Thanks much. Ive gotten it shaving sharp in past. Will spend 3 minutes per side gently
With the Benchmade knives I've had, their thick factory edge geometry gets progressively harder to keep as sharp with subsequent resharpenings. It starts out OK when brand new; but the edge retreats up into thicker steel as the edge is resharpened a few times at the existing factory angle. So behind the edge bevels, it keeps getting thicker than it started out, which makes it even more challenging to keep it shaving, unless some of the steel behind the edge is thinned away. Always the same 'fix' for all of mine, which is to keep thinning it a bit more over time, behind the edge, each time I resharpen them. In other words, take the angle just a bit lower each time, taking some of the shoulder off the bevels in doing so. Eventually the sharpness starts coming back to what I like in an edge, done that way.
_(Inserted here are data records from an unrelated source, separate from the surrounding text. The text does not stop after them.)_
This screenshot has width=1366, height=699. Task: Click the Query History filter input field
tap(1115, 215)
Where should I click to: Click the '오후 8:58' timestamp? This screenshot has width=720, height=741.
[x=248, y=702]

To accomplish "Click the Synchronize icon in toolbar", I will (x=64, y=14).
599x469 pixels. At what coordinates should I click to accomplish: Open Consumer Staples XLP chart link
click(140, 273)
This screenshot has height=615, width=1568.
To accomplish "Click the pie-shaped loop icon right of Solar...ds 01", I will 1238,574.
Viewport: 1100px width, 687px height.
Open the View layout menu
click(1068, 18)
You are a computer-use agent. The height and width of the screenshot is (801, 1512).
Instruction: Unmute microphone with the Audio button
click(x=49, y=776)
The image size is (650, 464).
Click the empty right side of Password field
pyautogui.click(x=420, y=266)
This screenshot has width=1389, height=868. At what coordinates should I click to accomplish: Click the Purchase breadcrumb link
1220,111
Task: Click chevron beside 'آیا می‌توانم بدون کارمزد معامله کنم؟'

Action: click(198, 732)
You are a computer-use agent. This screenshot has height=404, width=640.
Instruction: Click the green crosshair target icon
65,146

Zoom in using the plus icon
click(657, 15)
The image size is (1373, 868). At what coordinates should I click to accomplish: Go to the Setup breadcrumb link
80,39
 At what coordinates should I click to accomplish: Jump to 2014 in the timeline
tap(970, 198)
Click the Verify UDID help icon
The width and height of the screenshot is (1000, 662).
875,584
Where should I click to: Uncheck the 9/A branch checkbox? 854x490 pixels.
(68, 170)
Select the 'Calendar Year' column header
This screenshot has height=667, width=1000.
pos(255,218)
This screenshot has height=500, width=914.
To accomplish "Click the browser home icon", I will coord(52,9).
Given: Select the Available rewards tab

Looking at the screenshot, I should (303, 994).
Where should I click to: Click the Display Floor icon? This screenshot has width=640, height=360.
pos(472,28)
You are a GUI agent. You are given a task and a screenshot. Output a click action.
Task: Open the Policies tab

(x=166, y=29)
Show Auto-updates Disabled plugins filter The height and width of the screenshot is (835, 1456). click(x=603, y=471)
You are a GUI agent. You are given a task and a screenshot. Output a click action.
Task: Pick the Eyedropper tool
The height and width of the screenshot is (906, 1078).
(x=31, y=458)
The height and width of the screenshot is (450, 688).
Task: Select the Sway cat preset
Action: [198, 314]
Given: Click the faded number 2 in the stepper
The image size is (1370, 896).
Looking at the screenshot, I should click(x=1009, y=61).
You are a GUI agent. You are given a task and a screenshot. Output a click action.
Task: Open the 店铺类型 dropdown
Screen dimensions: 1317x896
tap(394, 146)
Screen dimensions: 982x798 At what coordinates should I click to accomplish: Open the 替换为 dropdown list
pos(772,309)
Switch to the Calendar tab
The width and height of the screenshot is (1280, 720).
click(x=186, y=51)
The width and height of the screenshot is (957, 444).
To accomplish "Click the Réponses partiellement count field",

Part of the added difficulty in sharpening, as the edge retreats back toward thicker steel, is that the edge bevels get progressively wider in the thicker steel, even while maintaining the existing sharpening angle. A wider bevel, having greater surface area, will inherently take longer to grind to a full apex each time you do it. So it takes longer and longer and longer to get to the apex, each time you resharpen. This is also why it does no good to count passes or time the sharpening, based on what it took to 'get there' the last time. Just have to keep going until you make a burr again. Setting the edge bevels at a lower angle will also take more time, for the same reason (wider bevels, therefore larger surface area). BUT, in doing so, the sharpness will greatly improve as well. So it's worth thinning it out, in the long run.